Goal of the exercise | Can you edit the items from the line containing "Click the 邀请书确认 tree item icon" through the line containing "click(x=418, y=644)", replacing "rolling average" with "moving average" and leaving everything else unchanged?

Source items |
======

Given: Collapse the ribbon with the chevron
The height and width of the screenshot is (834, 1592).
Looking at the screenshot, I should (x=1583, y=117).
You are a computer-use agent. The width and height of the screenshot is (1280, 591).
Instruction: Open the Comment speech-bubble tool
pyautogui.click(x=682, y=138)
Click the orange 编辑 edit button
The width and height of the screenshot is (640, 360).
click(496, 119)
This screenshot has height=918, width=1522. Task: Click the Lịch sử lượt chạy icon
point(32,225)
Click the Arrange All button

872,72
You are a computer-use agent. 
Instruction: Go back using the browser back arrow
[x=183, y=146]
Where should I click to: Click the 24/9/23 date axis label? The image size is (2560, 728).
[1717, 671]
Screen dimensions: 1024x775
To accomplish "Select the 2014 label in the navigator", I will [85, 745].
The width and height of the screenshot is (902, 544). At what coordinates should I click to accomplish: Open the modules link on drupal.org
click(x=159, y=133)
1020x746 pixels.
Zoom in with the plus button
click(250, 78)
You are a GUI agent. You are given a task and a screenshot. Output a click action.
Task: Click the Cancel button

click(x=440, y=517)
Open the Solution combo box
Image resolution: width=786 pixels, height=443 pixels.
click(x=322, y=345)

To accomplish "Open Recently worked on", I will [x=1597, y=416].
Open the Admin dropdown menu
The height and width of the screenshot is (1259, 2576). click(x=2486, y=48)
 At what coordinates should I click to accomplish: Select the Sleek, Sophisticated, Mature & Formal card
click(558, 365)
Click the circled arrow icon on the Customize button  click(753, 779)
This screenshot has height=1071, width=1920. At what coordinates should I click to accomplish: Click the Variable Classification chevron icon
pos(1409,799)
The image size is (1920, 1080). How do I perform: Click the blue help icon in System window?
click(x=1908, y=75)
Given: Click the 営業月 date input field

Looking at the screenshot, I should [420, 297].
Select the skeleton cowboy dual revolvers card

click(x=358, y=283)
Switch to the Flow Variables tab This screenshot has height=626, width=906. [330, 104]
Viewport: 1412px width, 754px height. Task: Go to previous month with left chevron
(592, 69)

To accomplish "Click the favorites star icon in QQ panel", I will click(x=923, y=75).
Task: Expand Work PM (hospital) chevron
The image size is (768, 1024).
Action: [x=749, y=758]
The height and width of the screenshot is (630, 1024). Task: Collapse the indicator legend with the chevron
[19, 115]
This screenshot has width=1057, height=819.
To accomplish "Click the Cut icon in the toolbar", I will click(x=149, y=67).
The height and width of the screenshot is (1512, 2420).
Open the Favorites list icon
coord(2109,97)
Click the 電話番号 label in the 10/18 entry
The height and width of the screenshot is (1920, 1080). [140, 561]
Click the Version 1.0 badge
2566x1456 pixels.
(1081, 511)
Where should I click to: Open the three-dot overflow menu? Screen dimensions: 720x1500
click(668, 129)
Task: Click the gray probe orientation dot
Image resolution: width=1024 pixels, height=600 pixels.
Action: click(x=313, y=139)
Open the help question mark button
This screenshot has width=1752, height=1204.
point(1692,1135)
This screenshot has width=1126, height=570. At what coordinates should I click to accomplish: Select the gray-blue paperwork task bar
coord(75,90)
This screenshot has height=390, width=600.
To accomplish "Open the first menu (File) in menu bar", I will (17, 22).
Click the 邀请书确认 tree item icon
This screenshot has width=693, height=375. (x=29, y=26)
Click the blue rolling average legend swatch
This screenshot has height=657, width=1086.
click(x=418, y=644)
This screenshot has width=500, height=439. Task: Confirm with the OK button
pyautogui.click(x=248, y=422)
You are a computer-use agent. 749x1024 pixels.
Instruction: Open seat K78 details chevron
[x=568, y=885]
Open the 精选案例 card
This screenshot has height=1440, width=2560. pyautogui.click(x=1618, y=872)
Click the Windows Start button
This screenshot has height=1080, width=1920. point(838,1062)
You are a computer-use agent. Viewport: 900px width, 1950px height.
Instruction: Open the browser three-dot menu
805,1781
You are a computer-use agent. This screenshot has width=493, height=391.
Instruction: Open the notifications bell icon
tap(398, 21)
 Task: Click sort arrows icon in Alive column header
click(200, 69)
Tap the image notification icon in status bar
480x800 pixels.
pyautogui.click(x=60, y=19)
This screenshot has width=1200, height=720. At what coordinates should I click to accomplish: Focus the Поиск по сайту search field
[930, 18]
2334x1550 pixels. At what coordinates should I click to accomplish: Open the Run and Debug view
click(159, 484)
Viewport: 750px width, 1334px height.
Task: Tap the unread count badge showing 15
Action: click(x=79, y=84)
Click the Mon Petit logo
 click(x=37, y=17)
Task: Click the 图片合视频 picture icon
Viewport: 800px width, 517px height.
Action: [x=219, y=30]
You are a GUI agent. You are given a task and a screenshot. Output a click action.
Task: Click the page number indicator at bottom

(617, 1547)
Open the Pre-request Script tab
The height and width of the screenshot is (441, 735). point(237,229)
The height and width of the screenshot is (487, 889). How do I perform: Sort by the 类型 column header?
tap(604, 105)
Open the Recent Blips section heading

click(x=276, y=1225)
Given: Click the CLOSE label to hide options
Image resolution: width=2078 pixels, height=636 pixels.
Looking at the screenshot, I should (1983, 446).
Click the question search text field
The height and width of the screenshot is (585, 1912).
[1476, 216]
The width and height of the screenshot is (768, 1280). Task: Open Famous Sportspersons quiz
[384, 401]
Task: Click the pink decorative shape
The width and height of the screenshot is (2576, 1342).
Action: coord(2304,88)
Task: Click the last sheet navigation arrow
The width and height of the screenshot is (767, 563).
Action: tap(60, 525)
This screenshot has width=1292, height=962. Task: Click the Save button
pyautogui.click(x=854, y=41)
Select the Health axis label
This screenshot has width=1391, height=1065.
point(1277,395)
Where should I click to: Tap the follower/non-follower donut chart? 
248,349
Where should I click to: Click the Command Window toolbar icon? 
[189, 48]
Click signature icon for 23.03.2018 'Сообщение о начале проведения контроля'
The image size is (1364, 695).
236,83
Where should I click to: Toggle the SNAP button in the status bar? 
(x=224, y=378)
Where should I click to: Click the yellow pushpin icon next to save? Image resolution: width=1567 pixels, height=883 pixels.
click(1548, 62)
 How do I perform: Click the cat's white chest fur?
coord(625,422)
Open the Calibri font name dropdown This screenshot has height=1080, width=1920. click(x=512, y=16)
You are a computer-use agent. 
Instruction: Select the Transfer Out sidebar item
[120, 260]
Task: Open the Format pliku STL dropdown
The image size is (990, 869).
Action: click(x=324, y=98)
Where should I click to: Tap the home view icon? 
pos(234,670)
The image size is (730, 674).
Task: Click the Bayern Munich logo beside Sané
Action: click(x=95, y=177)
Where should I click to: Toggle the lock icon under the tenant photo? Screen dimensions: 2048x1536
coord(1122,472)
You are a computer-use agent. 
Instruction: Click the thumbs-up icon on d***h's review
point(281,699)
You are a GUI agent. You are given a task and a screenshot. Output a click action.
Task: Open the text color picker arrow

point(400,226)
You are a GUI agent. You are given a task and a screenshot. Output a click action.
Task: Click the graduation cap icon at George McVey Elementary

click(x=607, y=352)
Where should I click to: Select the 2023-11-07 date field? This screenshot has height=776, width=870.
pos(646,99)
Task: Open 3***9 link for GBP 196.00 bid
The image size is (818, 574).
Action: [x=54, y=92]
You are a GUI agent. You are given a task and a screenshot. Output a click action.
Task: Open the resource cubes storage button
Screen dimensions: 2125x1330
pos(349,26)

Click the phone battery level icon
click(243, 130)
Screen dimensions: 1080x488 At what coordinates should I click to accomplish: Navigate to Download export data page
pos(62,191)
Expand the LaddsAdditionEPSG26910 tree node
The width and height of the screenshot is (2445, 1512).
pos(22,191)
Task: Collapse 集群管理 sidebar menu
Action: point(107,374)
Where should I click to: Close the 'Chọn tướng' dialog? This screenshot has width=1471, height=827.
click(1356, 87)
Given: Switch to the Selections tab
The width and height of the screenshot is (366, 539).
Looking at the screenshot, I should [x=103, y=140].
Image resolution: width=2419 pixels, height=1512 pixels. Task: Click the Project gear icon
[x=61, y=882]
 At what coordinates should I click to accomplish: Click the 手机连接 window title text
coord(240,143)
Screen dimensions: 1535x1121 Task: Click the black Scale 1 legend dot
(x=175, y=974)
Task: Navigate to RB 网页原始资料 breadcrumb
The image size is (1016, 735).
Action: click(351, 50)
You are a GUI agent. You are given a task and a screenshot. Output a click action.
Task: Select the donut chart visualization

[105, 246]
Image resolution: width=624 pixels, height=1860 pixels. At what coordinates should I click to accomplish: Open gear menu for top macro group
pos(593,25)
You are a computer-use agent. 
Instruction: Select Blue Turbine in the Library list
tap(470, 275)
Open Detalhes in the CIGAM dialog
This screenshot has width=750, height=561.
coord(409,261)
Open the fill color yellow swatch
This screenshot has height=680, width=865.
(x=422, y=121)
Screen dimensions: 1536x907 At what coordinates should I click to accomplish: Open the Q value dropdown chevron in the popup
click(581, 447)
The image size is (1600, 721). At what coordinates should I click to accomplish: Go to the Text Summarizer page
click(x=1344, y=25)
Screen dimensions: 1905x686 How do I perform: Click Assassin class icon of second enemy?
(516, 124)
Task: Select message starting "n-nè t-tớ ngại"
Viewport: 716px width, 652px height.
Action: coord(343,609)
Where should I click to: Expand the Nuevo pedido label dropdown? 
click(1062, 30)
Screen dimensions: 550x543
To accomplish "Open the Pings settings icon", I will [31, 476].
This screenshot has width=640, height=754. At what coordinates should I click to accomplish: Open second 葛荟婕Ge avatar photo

======

Exercise response |
Click the 邀请书确认 tree item icon
This screenshot has width=693, height=375. (x=29, y=26)
Click the blue moving average legend swatch
This screenshot has height=657, width=1086.
click(x=418, y=644)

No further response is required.